» **Aim of the exercise**
Using the listing below, retype exactly the lines starting at the one with "Fréttir (194, 43)" and ending at the one with "Benjamín Julian (125, 517)", and include both.

» **Dataset excerpts**
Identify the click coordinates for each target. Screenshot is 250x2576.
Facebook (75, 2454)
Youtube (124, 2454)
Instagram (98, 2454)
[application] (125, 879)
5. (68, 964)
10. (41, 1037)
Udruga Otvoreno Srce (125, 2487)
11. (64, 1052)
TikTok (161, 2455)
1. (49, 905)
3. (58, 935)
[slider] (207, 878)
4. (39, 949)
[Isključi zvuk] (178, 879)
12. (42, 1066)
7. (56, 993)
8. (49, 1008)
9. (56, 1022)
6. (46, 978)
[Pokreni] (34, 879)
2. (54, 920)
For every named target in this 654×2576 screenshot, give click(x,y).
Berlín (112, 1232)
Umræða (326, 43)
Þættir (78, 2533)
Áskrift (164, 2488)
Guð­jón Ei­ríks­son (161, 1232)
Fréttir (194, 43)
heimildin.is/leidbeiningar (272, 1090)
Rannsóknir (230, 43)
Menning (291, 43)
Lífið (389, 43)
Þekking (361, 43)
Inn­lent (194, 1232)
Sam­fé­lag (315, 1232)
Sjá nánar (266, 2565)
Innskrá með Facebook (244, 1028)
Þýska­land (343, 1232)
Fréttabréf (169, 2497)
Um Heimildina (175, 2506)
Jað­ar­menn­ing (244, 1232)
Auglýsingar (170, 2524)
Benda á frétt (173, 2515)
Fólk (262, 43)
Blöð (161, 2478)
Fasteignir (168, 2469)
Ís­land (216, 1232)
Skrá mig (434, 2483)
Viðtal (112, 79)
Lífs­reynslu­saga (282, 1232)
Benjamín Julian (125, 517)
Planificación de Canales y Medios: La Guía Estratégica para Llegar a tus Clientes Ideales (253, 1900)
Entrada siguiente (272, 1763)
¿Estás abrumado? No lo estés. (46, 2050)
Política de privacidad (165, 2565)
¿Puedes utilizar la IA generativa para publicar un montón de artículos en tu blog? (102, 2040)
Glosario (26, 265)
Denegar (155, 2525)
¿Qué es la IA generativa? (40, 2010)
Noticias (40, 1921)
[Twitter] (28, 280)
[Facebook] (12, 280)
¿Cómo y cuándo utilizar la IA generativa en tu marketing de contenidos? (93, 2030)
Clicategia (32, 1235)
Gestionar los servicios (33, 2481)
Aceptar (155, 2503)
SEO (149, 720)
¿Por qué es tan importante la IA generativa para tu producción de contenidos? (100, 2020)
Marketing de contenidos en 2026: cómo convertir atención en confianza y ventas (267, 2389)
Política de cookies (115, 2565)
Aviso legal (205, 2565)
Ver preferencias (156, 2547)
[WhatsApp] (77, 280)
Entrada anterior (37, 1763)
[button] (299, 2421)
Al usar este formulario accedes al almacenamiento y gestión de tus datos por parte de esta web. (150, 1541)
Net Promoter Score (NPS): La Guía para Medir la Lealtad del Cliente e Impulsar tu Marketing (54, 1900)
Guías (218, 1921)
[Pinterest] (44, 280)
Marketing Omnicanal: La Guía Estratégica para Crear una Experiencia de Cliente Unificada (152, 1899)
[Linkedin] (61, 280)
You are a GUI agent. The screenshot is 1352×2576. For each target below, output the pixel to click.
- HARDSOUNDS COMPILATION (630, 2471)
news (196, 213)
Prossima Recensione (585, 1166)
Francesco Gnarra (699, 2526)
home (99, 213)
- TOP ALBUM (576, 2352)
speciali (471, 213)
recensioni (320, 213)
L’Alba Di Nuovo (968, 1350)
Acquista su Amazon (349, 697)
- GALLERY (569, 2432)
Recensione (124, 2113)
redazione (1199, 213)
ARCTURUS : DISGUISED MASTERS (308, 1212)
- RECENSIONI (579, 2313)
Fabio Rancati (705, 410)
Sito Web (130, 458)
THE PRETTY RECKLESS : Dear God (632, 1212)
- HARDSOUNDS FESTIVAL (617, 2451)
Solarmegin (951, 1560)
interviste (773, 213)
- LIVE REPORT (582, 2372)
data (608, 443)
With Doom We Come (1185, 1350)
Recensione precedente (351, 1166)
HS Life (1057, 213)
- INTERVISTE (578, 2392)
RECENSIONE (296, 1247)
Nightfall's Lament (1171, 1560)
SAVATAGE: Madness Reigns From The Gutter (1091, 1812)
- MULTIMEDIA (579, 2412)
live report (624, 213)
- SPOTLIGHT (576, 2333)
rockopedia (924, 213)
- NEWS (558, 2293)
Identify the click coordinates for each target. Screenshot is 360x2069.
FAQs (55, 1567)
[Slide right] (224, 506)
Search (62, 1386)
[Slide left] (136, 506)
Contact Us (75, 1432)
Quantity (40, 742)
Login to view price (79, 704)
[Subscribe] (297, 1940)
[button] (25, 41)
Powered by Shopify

» **Answer to this problem**
Fréttir (194, 43)
heimildin.is/leidbeiningar (272, 1090)
Rannsóknir (230, 43)
Menning (291, 43)
Lífið (389, 43)
Þekking (361, 43)
Inn­lent (194, 1232)
Sam­fé­lag (315, 1232)
Sjá nánar (266, 2565)
Innskrá með Facebook (244, 1028)
Þýska­land (343, 1232)
Fréttabréf (169, 2497)
Um Heimildina (175, 2506)
Jað­ar­menn­ing (244, 1232)
Auglýsingar (170, 2524)
Benda á frétt (173, 2515)
Fólk (262, 43)
Blöð (161, 2478)
Fasteignir (168, 2469)
Ís­land (216, 1232)
Skrá mig (434, 2483)
Viðtal (112, 79)
Lífs­reynslu­saga (282, 1232)
Benjamín Julian (125, 517)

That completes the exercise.